'''

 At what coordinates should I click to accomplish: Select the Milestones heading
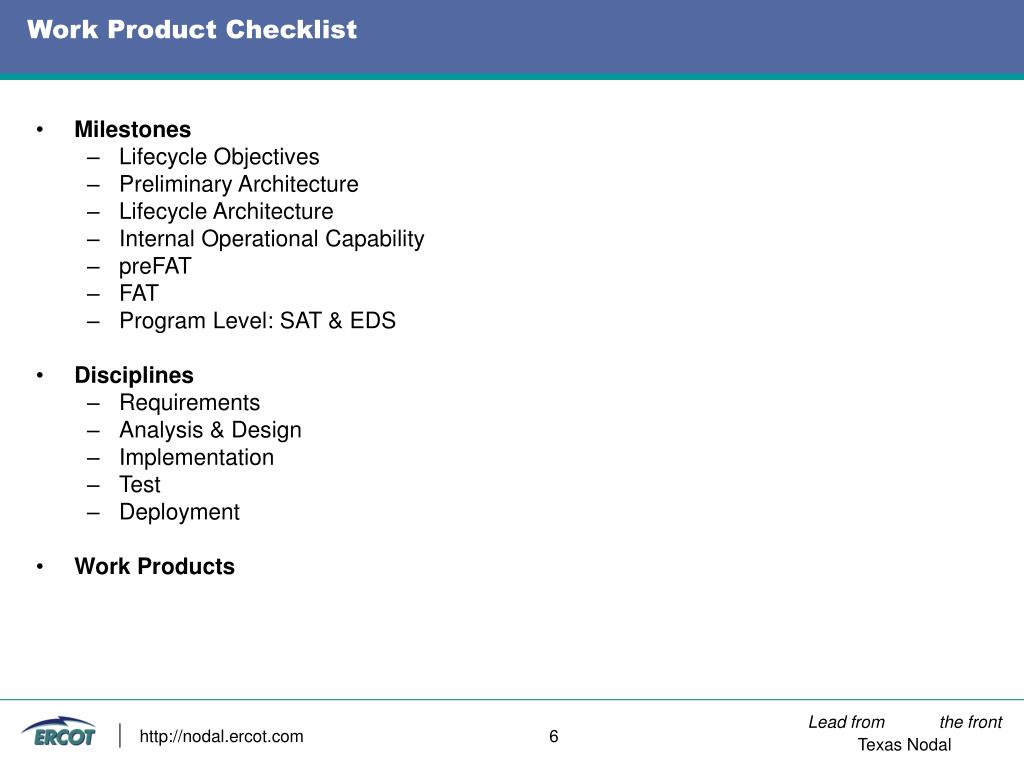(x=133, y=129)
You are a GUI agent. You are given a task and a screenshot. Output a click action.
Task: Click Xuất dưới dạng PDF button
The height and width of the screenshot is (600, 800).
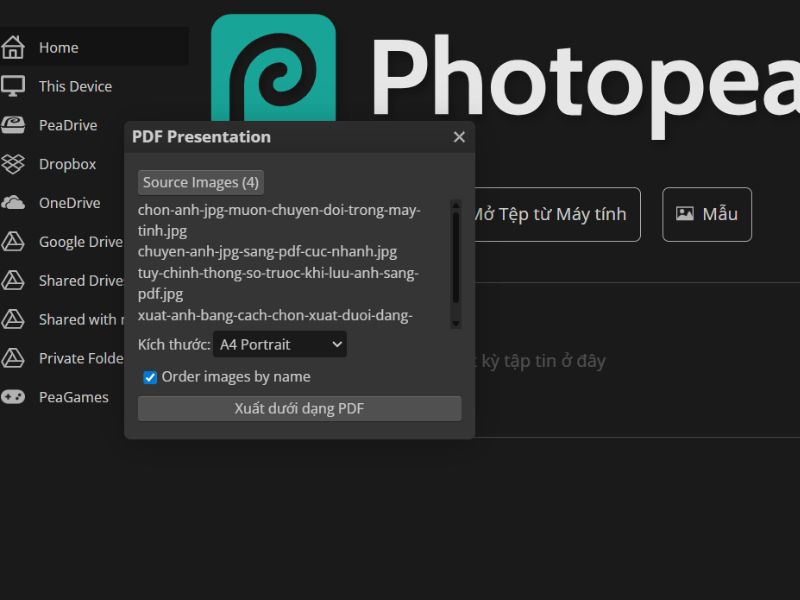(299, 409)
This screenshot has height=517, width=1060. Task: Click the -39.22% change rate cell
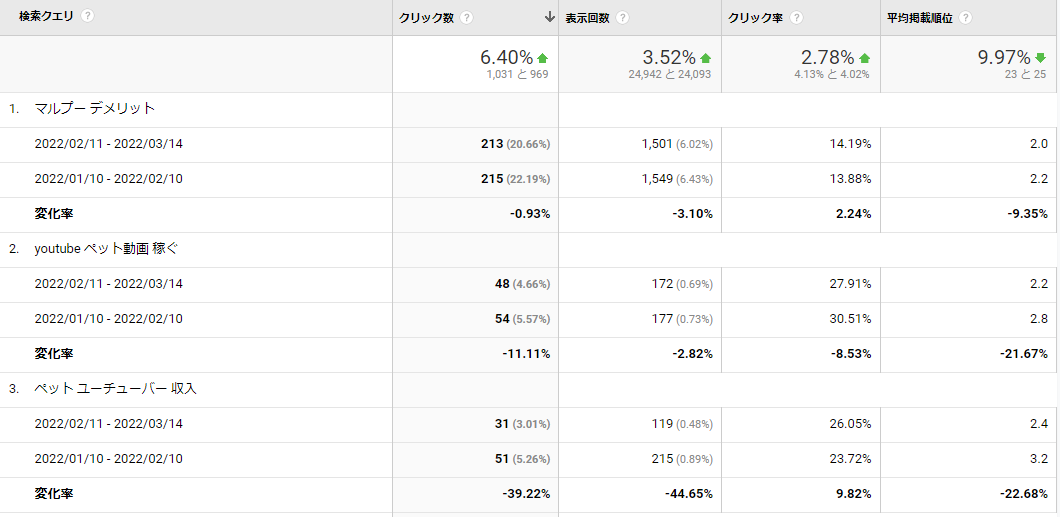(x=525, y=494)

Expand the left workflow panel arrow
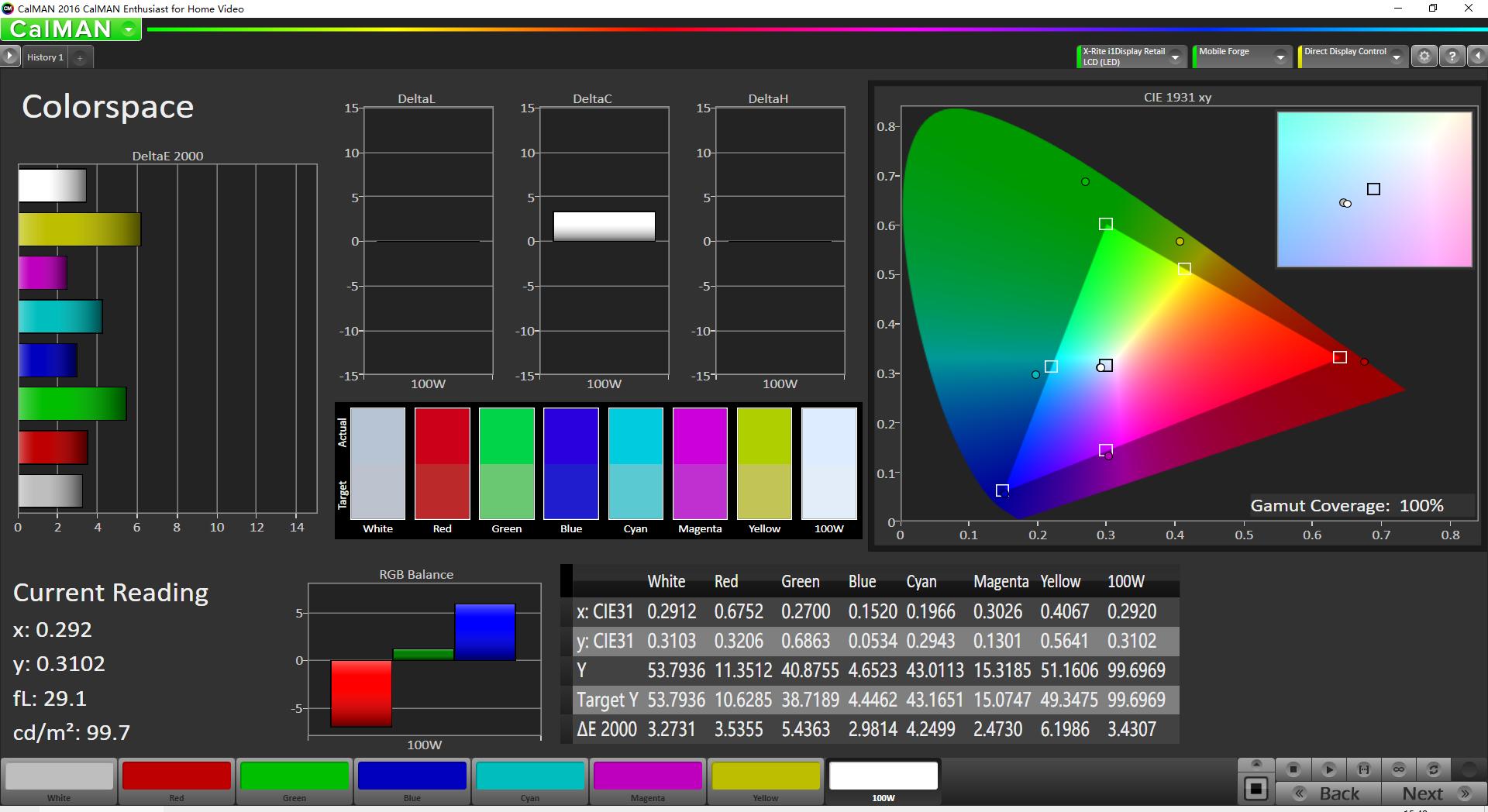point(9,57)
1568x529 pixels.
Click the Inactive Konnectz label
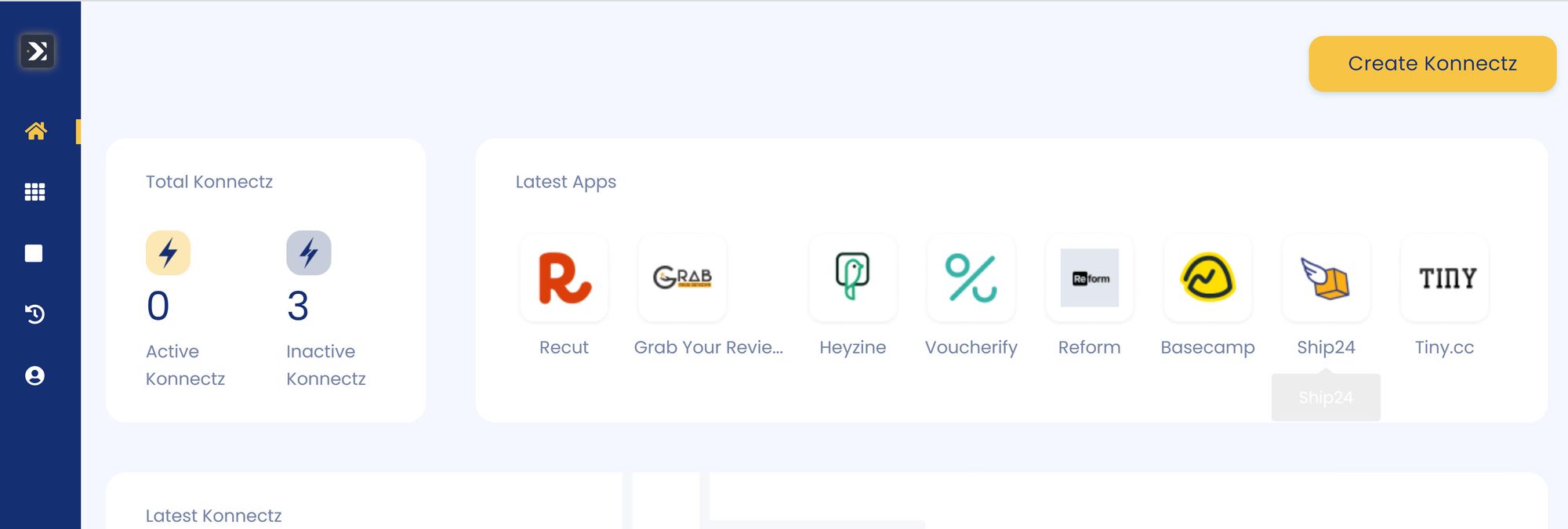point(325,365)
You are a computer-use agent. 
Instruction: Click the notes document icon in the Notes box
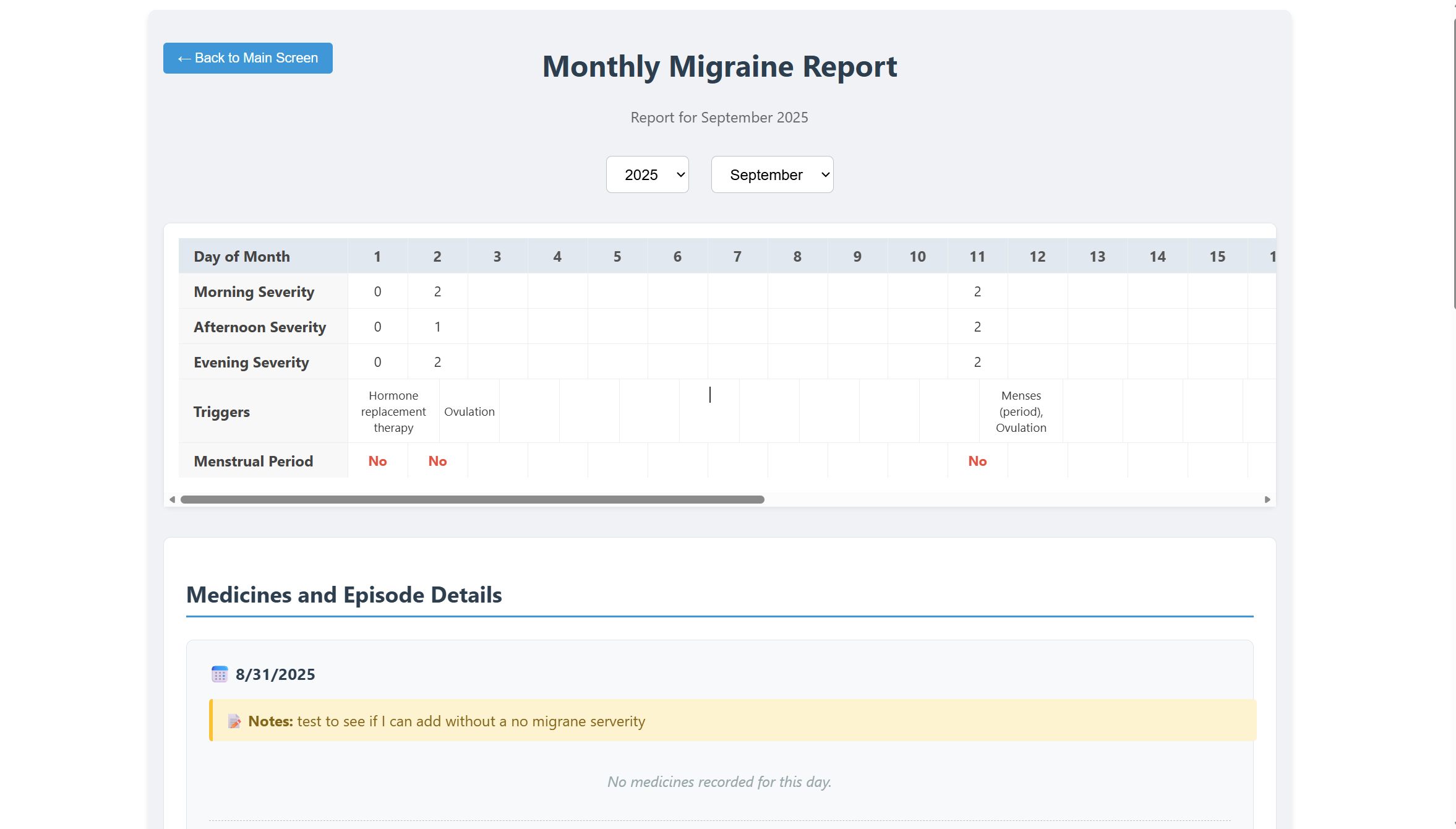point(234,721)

'''

• The task: Please quote every line of the listing above word for word, leaving out the pictures.

• Final answer:
 At what coordinates should I click to accomplish: Select the Milestones heading
(x=133, y=129)
You are a GUI agent. You are given a task and a screenshot. Output a click action.
Task: Click Xuất dưới dạng PDF button
The height and width of the screenshot is (600, 800).
(299, 409)
This screenshot has height=517, width=1060. Task: Click the -39.22% change rate cell
(x=525, y=494)

Expand the left workflow panel arrow
point(9,57)
1568x529 pixels.
Click the Inactive Konnectz label
point(325,365)
You are a computer-use agent. 
Instruction: Click the notes document icon in the Notes box
point(234,721)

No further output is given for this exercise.